Awe can be elicited by interpersonal experiences, such as being in the presence of a powerful leader, or having an encounter with God or the supernatural, by physical experiences, such as witnessing a beautiful sunset or a natural disaster, or by cognitive experiences, such as trying to comprehend a grand theory (or an idea as seemingly simple as one's own existence). Research on awe suggests that it involves both a feeling of personal smallness and a sense of connectedness with something larger than the self. Awe-prone individuals (those who tend to have their minds blown more often than most) were found to define themselves as belonging to more universal categories (e.g., "an inhabitant of the earth").

In addition to feeling awe-struck by the near impossibility of your existence, you may also feel another emotion that has attracted the attention of psychologists in recent years - gratitude. Reflecting on near misses can increase happiness and appreciation, as Amie discusses in a previous post. So with Thanksgiving approaching, why not include on your list of things to be grateful for the fact that, against all odds, you and your loved ones made it into the world in the first place.

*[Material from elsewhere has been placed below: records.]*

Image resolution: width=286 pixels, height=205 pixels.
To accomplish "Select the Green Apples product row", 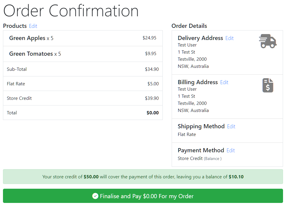I will [83, 38].
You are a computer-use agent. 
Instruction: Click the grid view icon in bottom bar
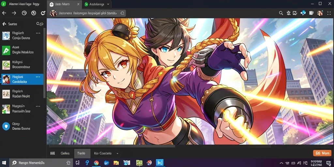click(x=53, y=153)
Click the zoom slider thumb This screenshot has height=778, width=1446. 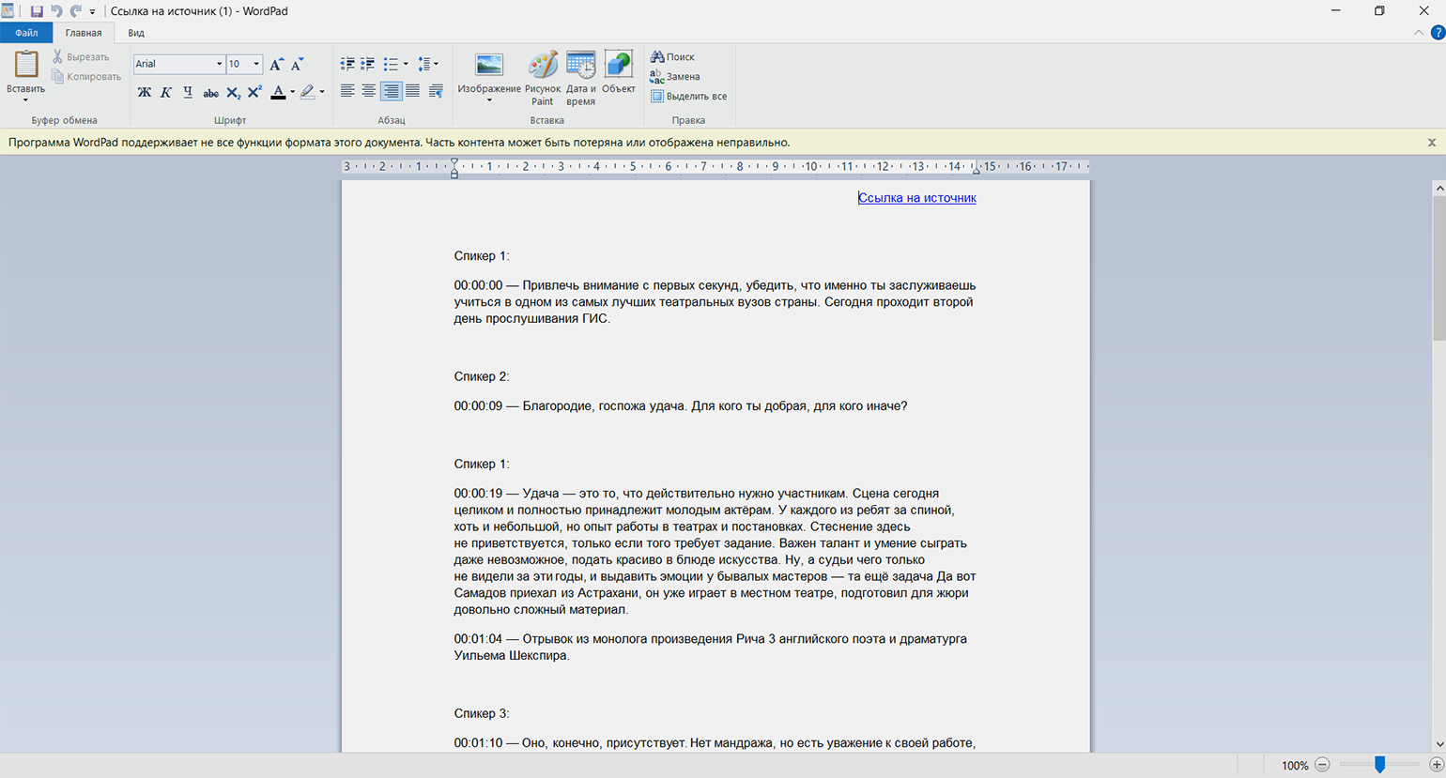(1379, 765)
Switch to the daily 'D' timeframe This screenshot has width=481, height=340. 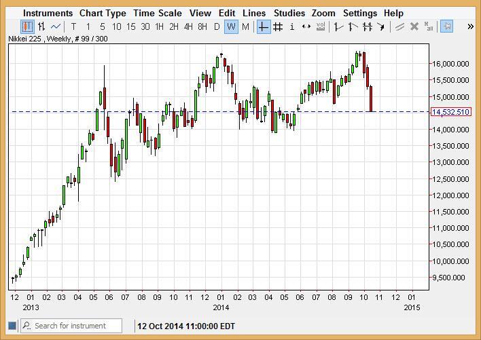click(217, 26)
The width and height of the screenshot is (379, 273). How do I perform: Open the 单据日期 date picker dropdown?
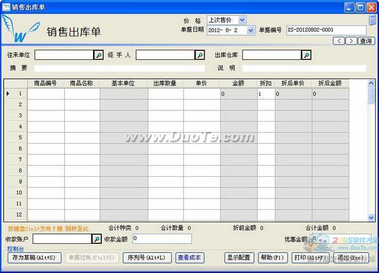[251, 30]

Keltner, D., & Haidt, J. (2003). Approaching awe, a moral, spiritual, and aesthetic emotion Cognition & Emotion, 17 (2), 297-314 DOI: 10.1080/02699930302297

3 comments:

  1. I recently attended a dharma talk on the topic "Joy of Being." They brought up this exact topic by picturing a single 3" wooden ring floating somewhere in the ocean. The probability that one would become, would be the likelihood of a turtle that rises to the surface of the ocean only once every hundred years happening to poke its unassuming head through the ring. Though, those numbers seem like the ocean is on another much larger planet. Like the gratitude you mentioned, the lesson provided three ways to practice this increase of joy, one by thinking of someone close, a friend who is successful, and reveling in their success. A second was thinking of someone you may dislike and wishing them more success. The third, wishing a person you despise happiness. Does this allow us to be more grateful, to have less jealousy? Perhaps this realization that we are part of a universe can get scientific and view it all as one organism with many parts that require different nourishment yet feed the whole or is that even scientific. Do we need to be aware of too much that we lose the awe? Great articles btw, always lots to chew on.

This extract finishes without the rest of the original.